Polecane
- Pobierz link
- X
- Inne aplikacje
Wywiad z Michałem Chudolińskim - autorem książki “Mroczny Rycerz Gotham. Szkice z Kultury Popularnej”
8 maja nakładem wydawnictwa Universitas ukaże
się książka “Mroczny Rycerz Gotham.
Szkice z Kultury Popularnej” Michała Chudolińskiego. Zapraszamy do wywiadu z
autorem.
Pokój Geeka: Książkę zadedykował Pan rodzicom, dziękując,
że pozwolili Panu zostać kim chciał, a w rodzinach lekarskich nie jest to wcale
oczywiste. Kim zatem jest Michał Chudoliński?
Michał Chudoliński:
Jestem dziennikarzem, a konkretniej krytykiem filmowym i komiksowym. Prowadzę
zajęcia fakultatywne w Collegium Civitas, na których omawiam popkulturę w
kontekście socjologicznym (“Batman jako mem kulturowy”). Żyję też z czytania i
konsultowania scenariuszy filmowych.
Co stało za powstaniem Polskiej Fundacji Fantastyki
Naukowej oraz bloga Gotham w Deszczu i czym te podmioty się zajmują?
Polską Fundację
Fantastyki Naukowej założyliśmy jako interdyscyplinarne forum i podmiot
promujący polską kulturę, zwłaszcza dziedzictwo na polu fantastyki. Raz do roku
organizujemy Kongres Futurologiczny, stanowiący miejsce spotkań i debat świata
nauki ze światem polskiej literatury science-fiction.

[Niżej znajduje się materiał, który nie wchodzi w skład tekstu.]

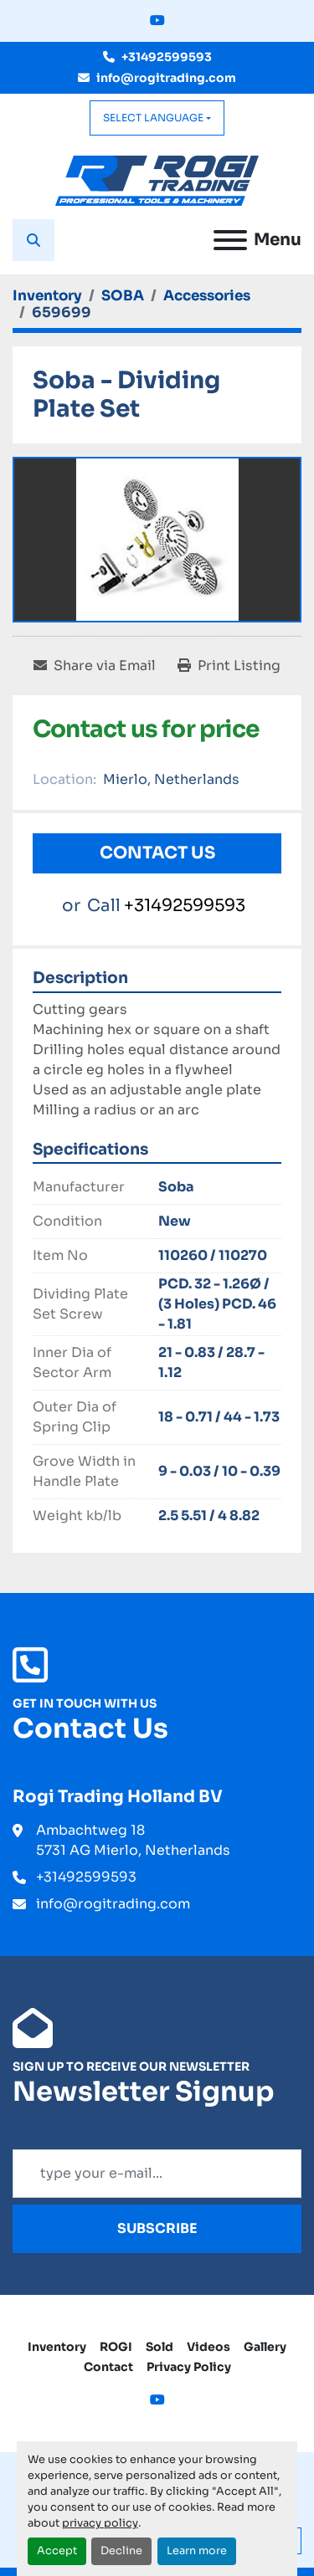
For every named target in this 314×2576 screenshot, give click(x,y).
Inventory (57, 2346)
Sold (159, 2346)
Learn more (197, 2551)
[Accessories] (206, 296)
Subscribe (157, 2228)
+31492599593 (166, 56)
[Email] (157, 2173)
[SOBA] (122, 296)
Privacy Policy (189, 2366)
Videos (208, 2346)
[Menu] (230, 240)
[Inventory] (47, 296)
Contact (108, 2366)
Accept (57, 2551)
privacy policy (100, 2523)
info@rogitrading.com (166, 77)
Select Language (153, 117)
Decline (121, 2551)
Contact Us (157, 852)
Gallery (265, 2346)
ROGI (116, 2346)
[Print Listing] (229, 666)
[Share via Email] (95, 666)
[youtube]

Co do Gotham w Deszczu - blog powstał mniej więcej w tym samym czasie, gdy opublikowano 14 numer „Zeszytów Komiksowych”. Strona ruszyła z potrzeby serca, jako moje miejsce do dzielenia się opiniami i analizami na temat Batmana. Spośród innych podobnych portali, Gotham w Deszczu wyróżnia pogłębione i jakościowe podejście do tematu popkultury. Teksty dla niego swego czasu pisywał także, znany z “Magazynu Miłośników Komiksów KZ” Michał Siromski. Dzisiaj Michał utworzył Gildię Superbohaterów w Toruniu, edukującą nauczycieli, psychologów i psychoterapeutów w wykorzystaniu komiksu w ich polach działalności.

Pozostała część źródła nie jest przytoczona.